- [Directions]
Among the entries, which lines carry the string "will"? Copy every one.

- [Given records]
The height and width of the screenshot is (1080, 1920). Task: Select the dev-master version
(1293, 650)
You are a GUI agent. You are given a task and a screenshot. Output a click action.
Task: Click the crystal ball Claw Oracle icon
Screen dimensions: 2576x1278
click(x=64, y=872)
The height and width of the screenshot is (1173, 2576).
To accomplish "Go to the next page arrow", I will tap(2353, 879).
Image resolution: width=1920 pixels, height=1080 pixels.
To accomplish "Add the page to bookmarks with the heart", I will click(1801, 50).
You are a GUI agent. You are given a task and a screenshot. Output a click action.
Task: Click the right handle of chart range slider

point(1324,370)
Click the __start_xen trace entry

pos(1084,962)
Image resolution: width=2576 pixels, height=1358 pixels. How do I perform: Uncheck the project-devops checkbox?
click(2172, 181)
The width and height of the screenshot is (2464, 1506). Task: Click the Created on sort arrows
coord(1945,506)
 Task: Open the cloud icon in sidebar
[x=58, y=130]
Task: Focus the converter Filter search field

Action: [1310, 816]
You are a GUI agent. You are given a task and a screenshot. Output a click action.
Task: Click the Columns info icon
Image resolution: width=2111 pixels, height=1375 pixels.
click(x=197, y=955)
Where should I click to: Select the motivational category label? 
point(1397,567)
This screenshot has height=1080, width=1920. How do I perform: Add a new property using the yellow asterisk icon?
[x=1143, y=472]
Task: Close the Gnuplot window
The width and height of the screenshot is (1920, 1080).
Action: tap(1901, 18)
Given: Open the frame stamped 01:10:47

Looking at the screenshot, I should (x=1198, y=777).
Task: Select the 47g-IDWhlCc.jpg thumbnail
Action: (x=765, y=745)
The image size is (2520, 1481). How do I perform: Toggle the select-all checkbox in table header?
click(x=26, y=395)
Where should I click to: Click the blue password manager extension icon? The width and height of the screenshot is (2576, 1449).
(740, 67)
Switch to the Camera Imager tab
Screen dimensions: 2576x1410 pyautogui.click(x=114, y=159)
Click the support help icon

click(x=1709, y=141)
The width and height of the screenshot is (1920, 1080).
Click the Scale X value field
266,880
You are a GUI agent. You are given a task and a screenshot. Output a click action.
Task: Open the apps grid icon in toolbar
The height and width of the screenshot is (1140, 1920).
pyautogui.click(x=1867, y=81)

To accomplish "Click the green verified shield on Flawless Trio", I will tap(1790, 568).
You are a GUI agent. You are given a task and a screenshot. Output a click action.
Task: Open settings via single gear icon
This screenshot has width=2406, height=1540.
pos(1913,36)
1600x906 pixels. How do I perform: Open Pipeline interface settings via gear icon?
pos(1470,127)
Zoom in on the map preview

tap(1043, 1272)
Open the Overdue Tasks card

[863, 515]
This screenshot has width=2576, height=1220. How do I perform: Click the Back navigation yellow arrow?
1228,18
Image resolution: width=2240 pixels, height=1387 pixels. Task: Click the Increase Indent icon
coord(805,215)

- [Task solution]
To accomplish "Go to the next page arrow", I will tap(2353, 879).
To accomplish "Add the page to bookmarks with the heart", I will click(1801, 50).
To accomplish "Click the green verified shield on Flawless Trio", I will tap(1790, 568).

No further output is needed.